There are, in my mind, two possible answers to this. The first is to turn the logic on its head. If it is true that removing Hussein from power unleashed a "quagmire" in Iraq that could only be resolved when the power vacuum had been filled, then this was inevitable. Hussein was not going to live forever, and there would likely have been a protracted power struggle involving mass amounts of civilians deaths whenever he passed on. In which case the presence of large numbers of American troops may have had something of a pacifying effect; as bad as Iraq was, it wasn't Rwanda or Sudan. It may be true that the presence of foreign occupiers was what was driving the violence, but there are good reasons to think that that is not the case. There were different strong factions within the country, from the Kurds to the Sadrists to the Baathists and others, with fundamentally different interests and a strong desire to control the mechanism of the state to improve their own standing. There were a number of regional powers that would have been happy to encourage violence and instability in Iraq both as a method of proxy warfare and to prevent a strong Iraq from materializing and threatening their interests in the future. It simply is not clear that there was any realistic counterfactual scenario in which there was not large-scale bloodshed in Iraq.
And could you imagine how Hussein would have responded to an Arab Spring in his country?
The second is to flip the logic entirely. The groups most responsible for the violence in Iraq are the groups that Hitchens wanted to fight. The people Hitchens wanted to defend from these groups were the civilians being victimized by them. The level of violence that occurred in Iraq following the invasion can thus taken as vindication for Hitchens: these groups will use violence against civilians or governments whenever it is tactically advantageous to do so, and therefore they should be obliterated. Carrying that out will have costs, but failing to do so will have even greater costs, and for a longer period of time.

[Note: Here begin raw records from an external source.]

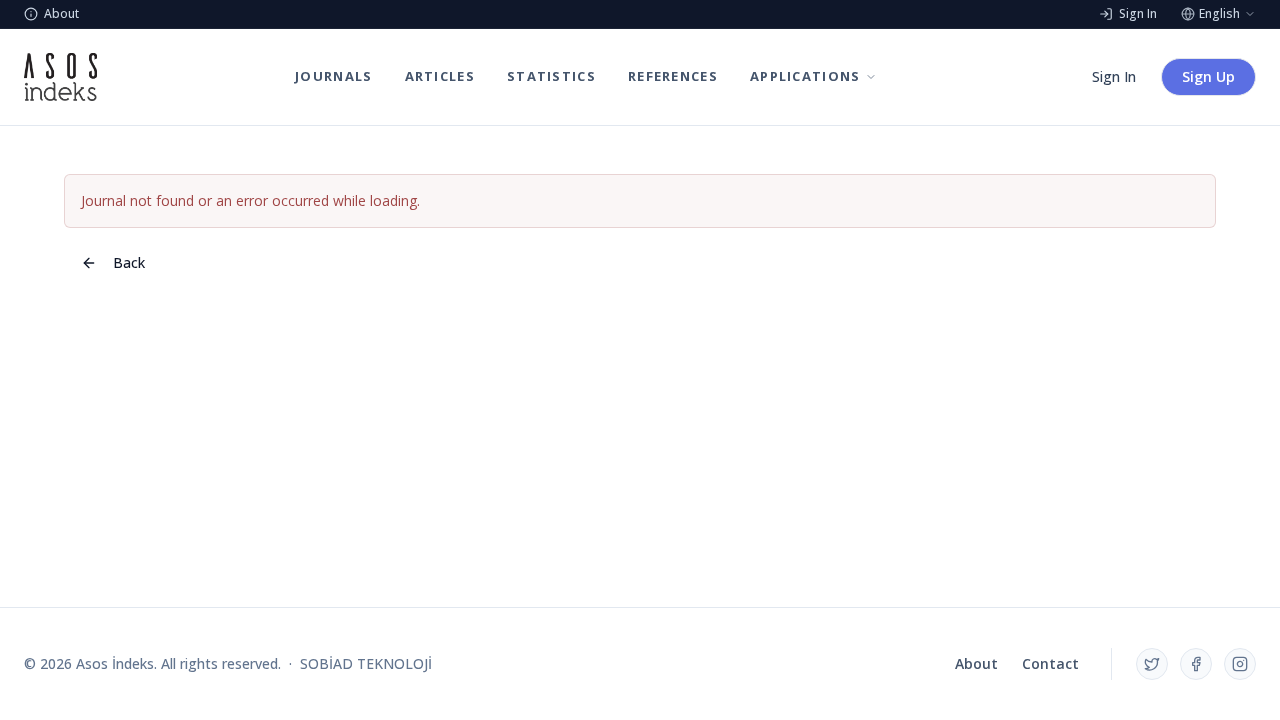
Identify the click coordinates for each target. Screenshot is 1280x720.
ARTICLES (440, 76)
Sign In (1114, 76)
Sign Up (1208, 76)
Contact (1050, 663)
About (976, 663)
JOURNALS (333, 76)
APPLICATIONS (805, 76)
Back (129, 262)
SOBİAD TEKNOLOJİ (366, 663)
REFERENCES (673, 76)
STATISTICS (551, 76)
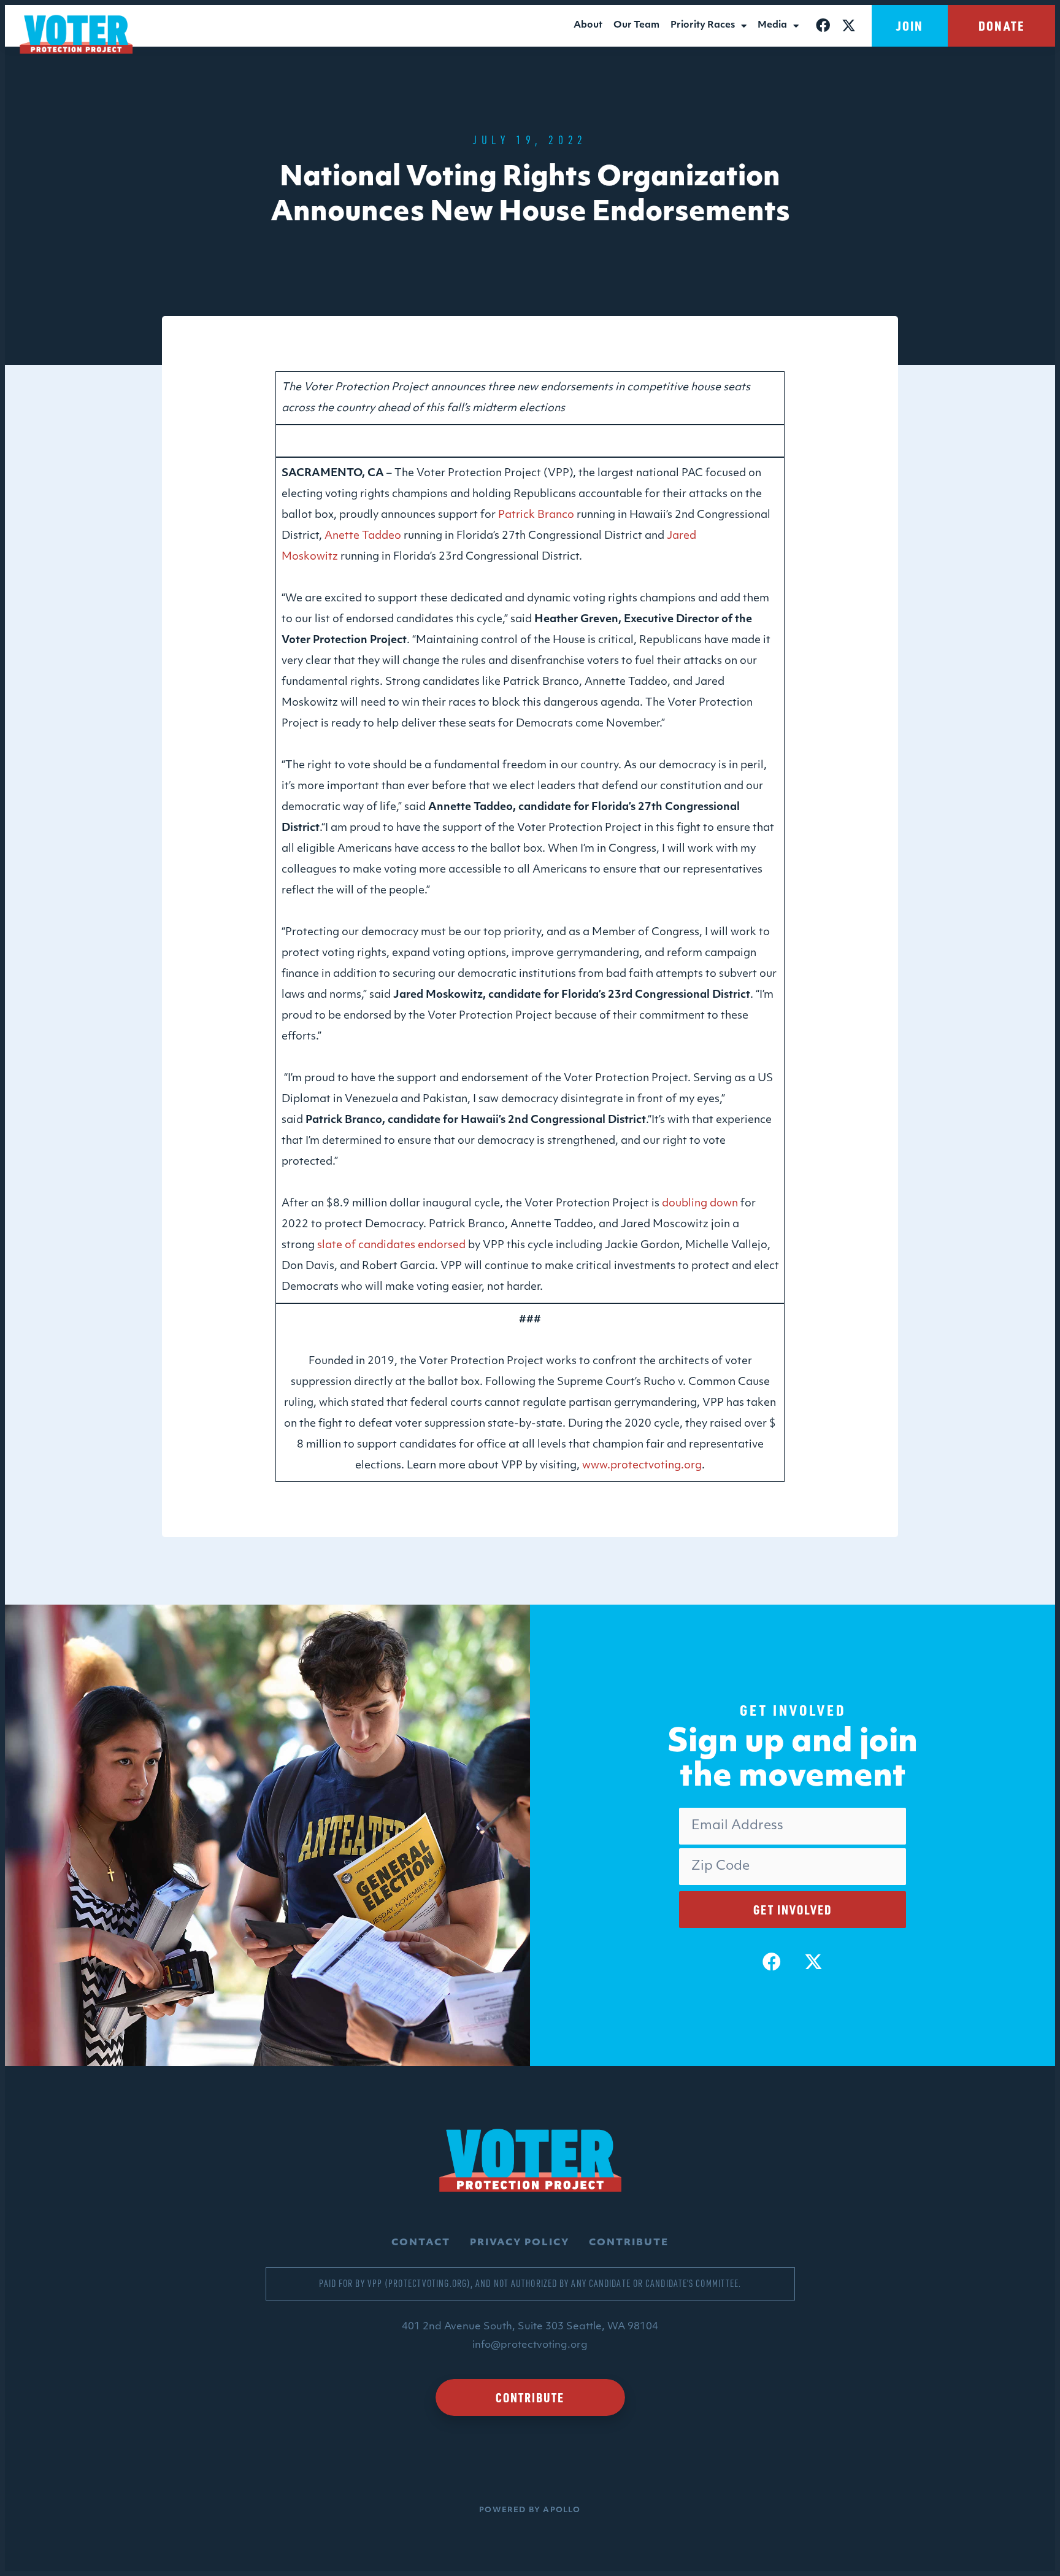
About (588, 25)
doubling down (700, 1203)
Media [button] (772, 25)
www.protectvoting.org (642, 1465)
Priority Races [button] (702, 25)
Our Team (636, 25)
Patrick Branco (536, 515)
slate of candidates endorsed (391, 1245)
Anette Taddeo (363, 536)
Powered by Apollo (529, 2510)
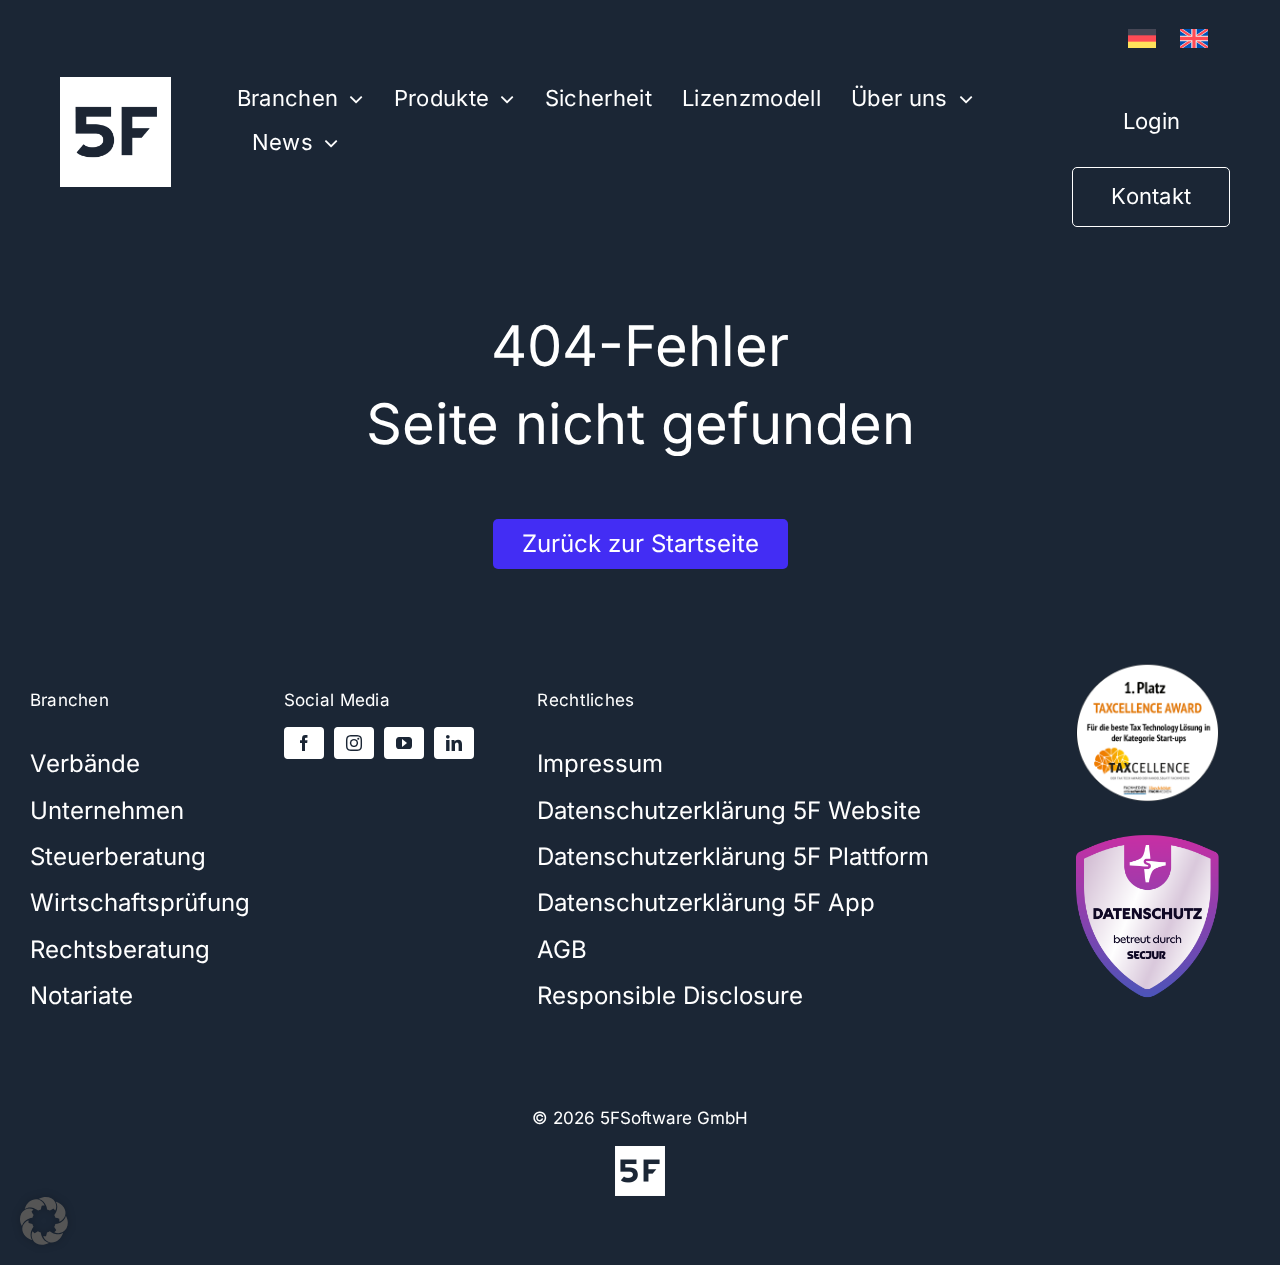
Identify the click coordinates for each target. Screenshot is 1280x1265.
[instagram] (354, 743)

Many of the other criticisms of Hitchens' support for the war -- "blood for oil", "imperialism", your typical warmed-over '60s Marxist rhetoric -- have also turned out to be vapid. (Although I do recall Hitchens making the argument that if we were going to fight for any materialist reason, securing the supplies of energy that fuel the global economy was a pretty good one.) And as Nick Cohen once wrote of anti-war protests in London, it was pretty odd to see a bunch of leftists marching in opposition of a war against a fascist regime. It is true that the Bush administration made many excruciating mistakes, such as not getting the electricity back on quickly, or protecting the National Museum. Probably the biggest one was appoint Bremer as Viceroy, and then letting him screw up everything he possibly could. But these were actually less inevitable than the counterfactual that the internal politics of Iraq would have remained peaceful in the absence of invasion. And now there is some real hope that a stable state that is responsive to its citizens will emerge. That would have been exceptionally unlikely in any other state of the world.
Perhaps these reasons are not sufficient for supporting the war in retrospect. But too many people are too glib about it now. It's not enough to simply say it was a "mistake" and let it go at that.